Problem to work on — Leave out all pictures. Extract exactly the lines from the one containing "Where should I" through the end of the data.

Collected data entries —

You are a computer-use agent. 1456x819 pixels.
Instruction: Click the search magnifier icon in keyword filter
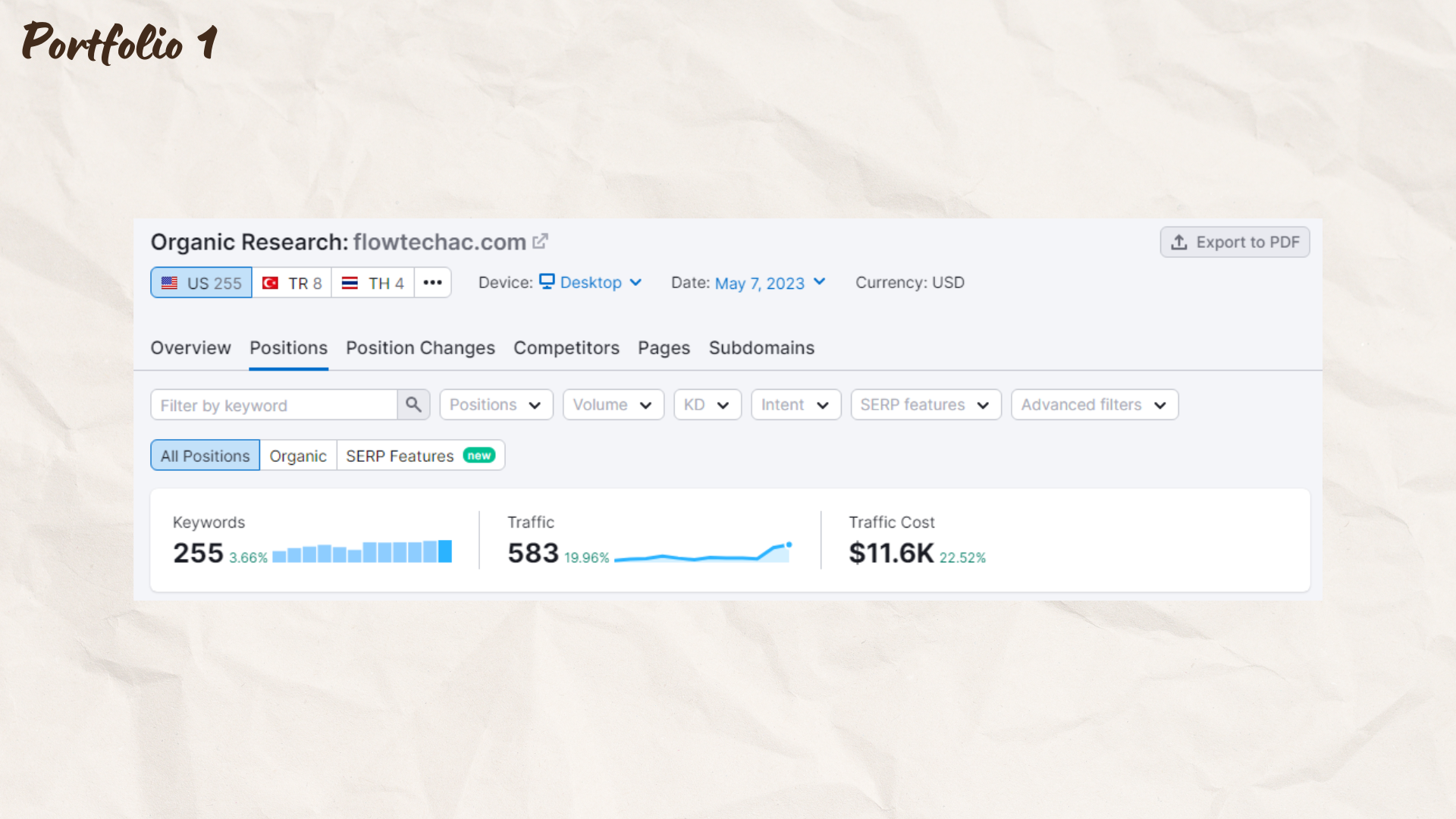[x=413, y=404]
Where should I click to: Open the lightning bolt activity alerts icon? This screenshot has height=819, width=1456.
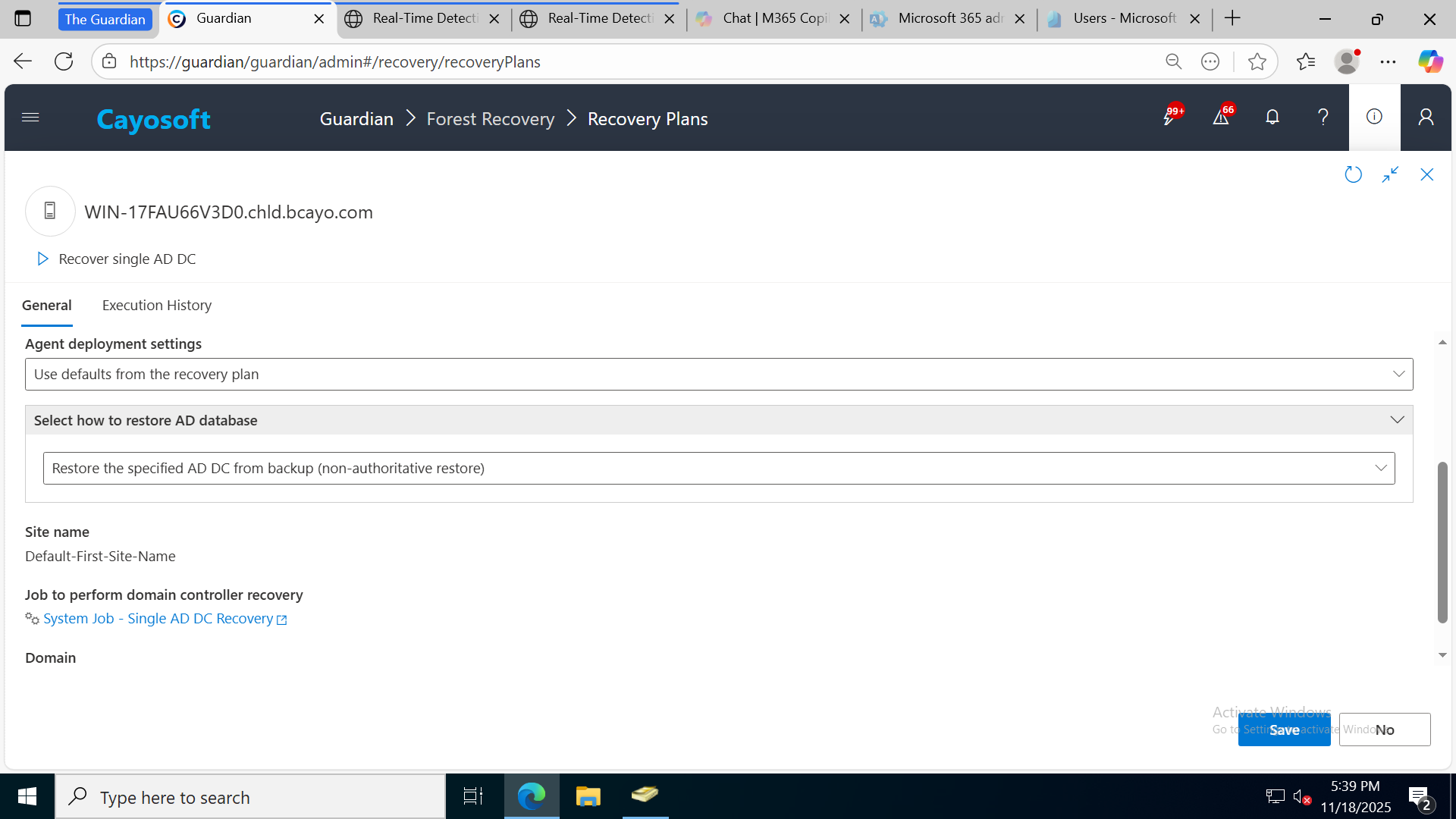click(1170, 118)
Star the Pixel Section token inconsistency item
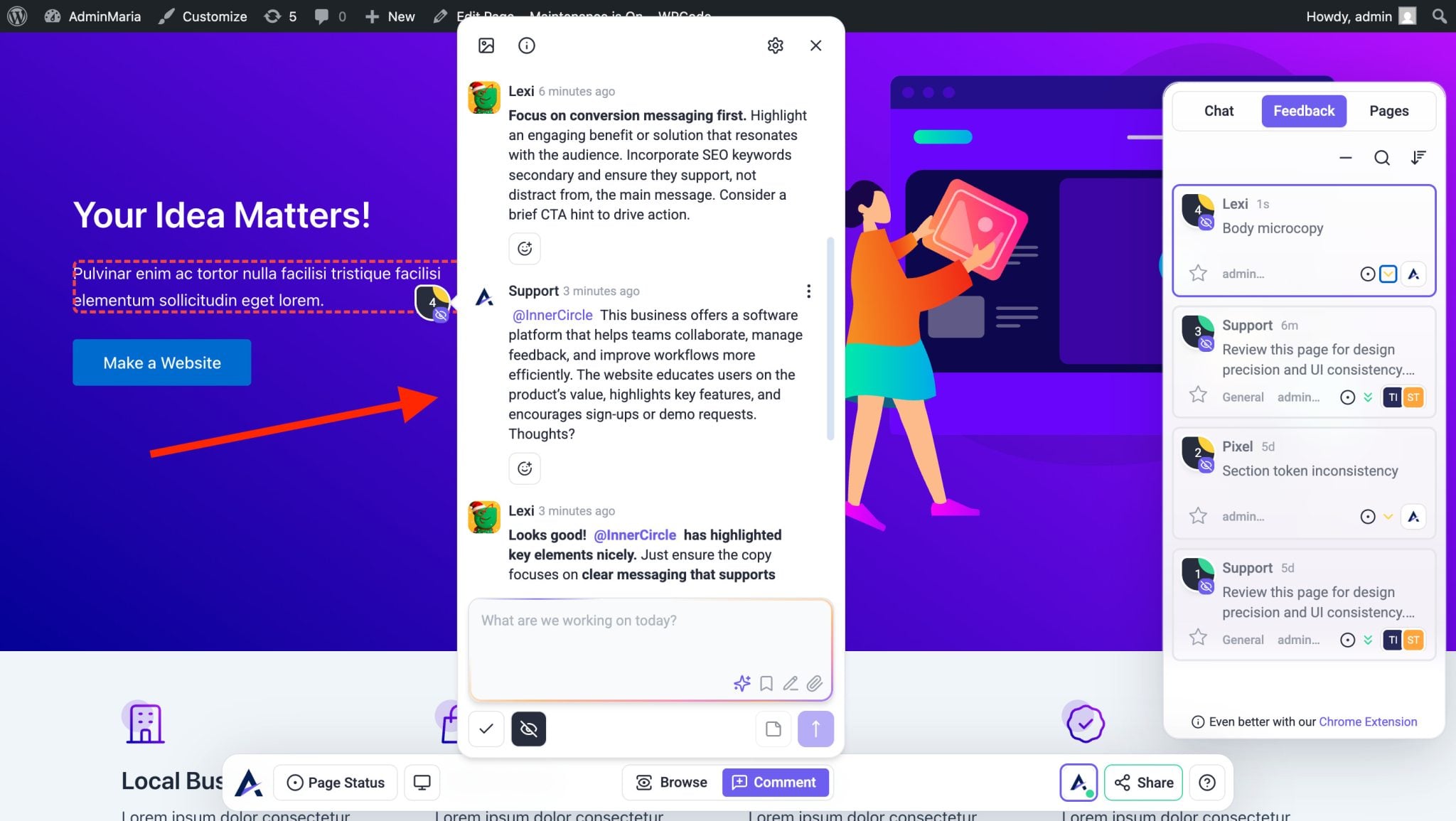Viewport: 1456px width, 821px height. click(x=1198, y=516)
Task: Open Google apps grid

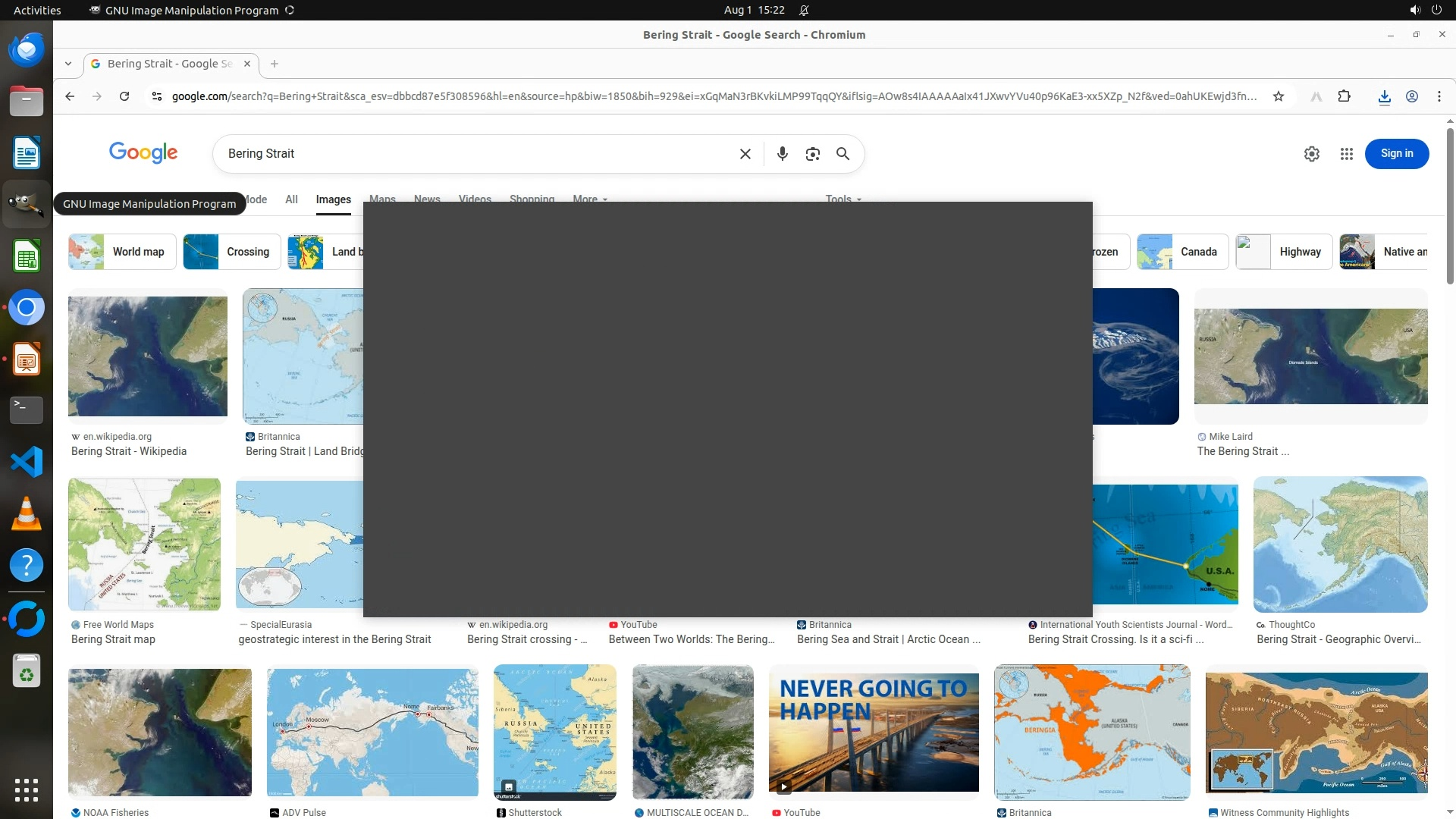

Result —
Where should I click to: Open the lightning bolt activity alerts icon? This screenshot has height=819, width=1456.
click(1170, 118)
Star the Pixel Section token inconsistency item
Viewport: 1456px width, 821px height. click(x=1198, y=516)
Task: Open Google apps grid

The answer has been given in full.